It wasn’t about the pasta.
I’d set a pot of water to boil for my daughter’s penne, ran upstairs to get ready, came back down — and my husband had dumped mac and cheese into it. He was trying to help. And before I had a single conscious thought about what happened, my jaw clenched, shoulders went up, chest tightened. Full fight response. Activated over the wrong noodle.
That moment was data. Not a character flaw. Data about where my nervous system was, what it was protecting, and which direction it defaults when something disrupts the plan.
Why Naming Your Stress Response Is the First Move
Most of us know what it feels like to overreact to something small — and to watch ourselves doing it in real time, wondering why we can’t just stop. What’s missing isn’t willpower. It’s awareness. Specifically, the kind of awareness that creates a gap.
The moment you catch yourself in a stress response and can name it — that’s fight, that’s flight, that’s fawn — something shifts. You create a tiny pause between what just happened and what you do next. And in that pause is where choice lives.
You cannot interrupt a pattern you can’t see. Naming it is the first act of capacity expansion. Not just a nice idea — it’s how neurological change actually begins.
The Gap Gets Wider Over Time
The gap doesn’t feel dramatic at first. It’s a sliver of space that wasn’t there before. But over time, that sliver gets wider. The response gets less automatic. Your nervous system starts building a new pathway — one that includes a breath of awareness between the stimulus and the response.

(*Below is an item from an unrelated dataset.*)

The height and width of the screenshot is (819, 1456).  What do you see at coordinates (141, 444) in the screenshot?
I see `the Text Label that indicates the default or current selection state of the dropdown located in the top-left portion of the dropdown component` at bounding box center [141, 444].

That’s what growing the gap actually looks like. Not white-knuckling through the reaction. Not being harder on yourself afterward. Just catching it, naming it, and letting that small act of awareness compound over time.
This Week’s Hi-Cap Move
Catch your stress response in action once this week. Just once.
When pressure hits — when something disrupts the plan, when a person activates you, when the wrong noodle goes in the water — pause before you do anything else and notice what’s happening in your body.

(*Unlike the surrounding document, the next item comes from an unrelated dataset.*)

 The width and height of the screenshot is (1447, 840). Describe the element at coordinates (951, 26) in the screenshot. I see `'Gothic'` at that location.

Is your nervous system moving up toward activation? Rushing, clenching, snapping, needing to control? That’s fight or flight — mobilizing toward the threat.

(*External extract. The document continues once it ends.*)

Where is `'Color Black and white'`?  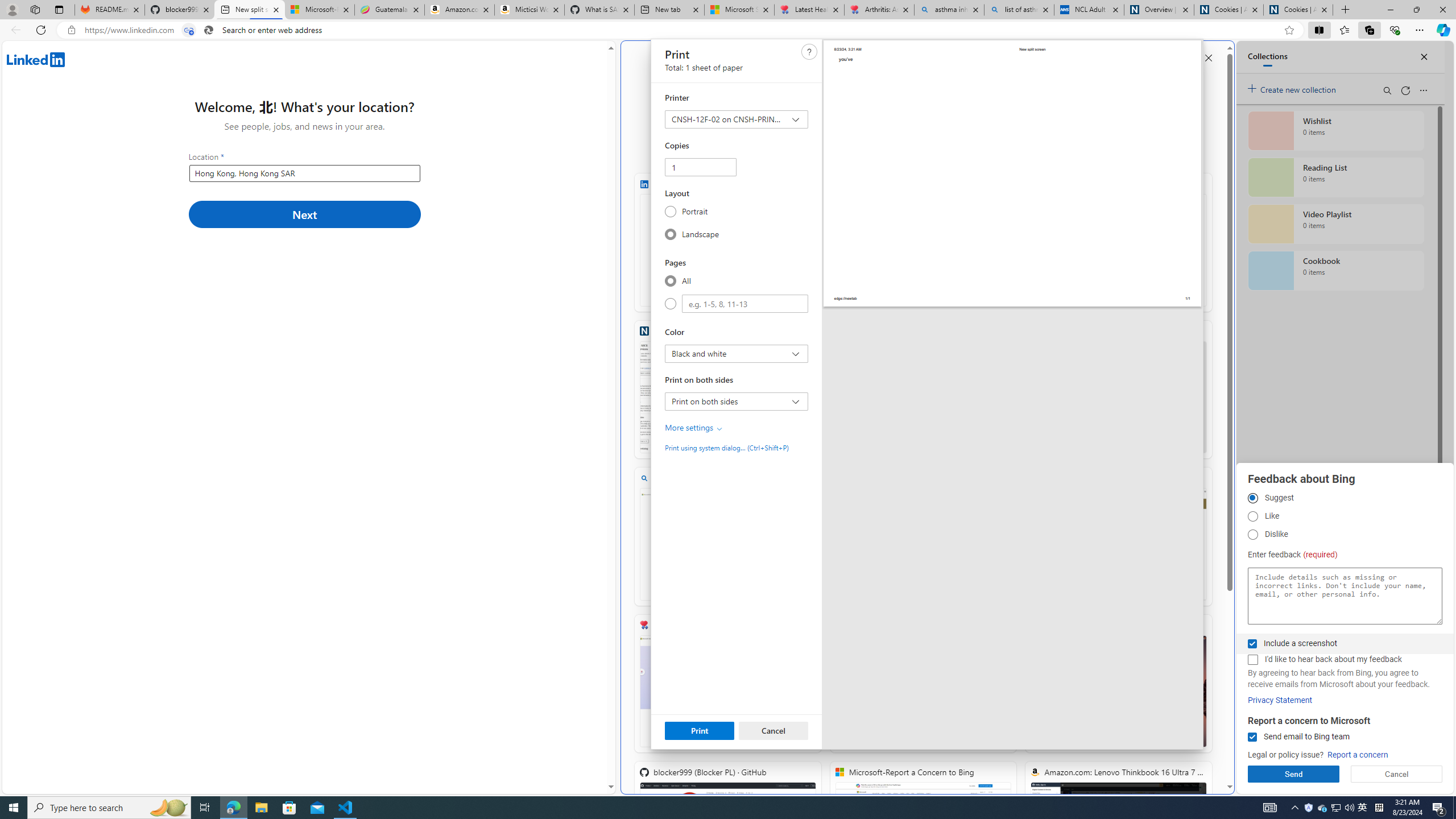 'Color Black and white' is located at coordinates (737, 353).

Or moving down toward shutdown? Foggy, blank, shrinking, accommodating, going quiet? That’s freeze or fawn — pulling back from it.
Then name it. Out loud if you can. Even a whisper.
“That’s my fight response.” “I just went into flight.” “That’s fawn — I’m appeasing right now.”
That’s the whole move. You don’t have to fix it. You don’t have to regulate perfectly. Just catch it and name it once.
It starts with one mac and cheese moment.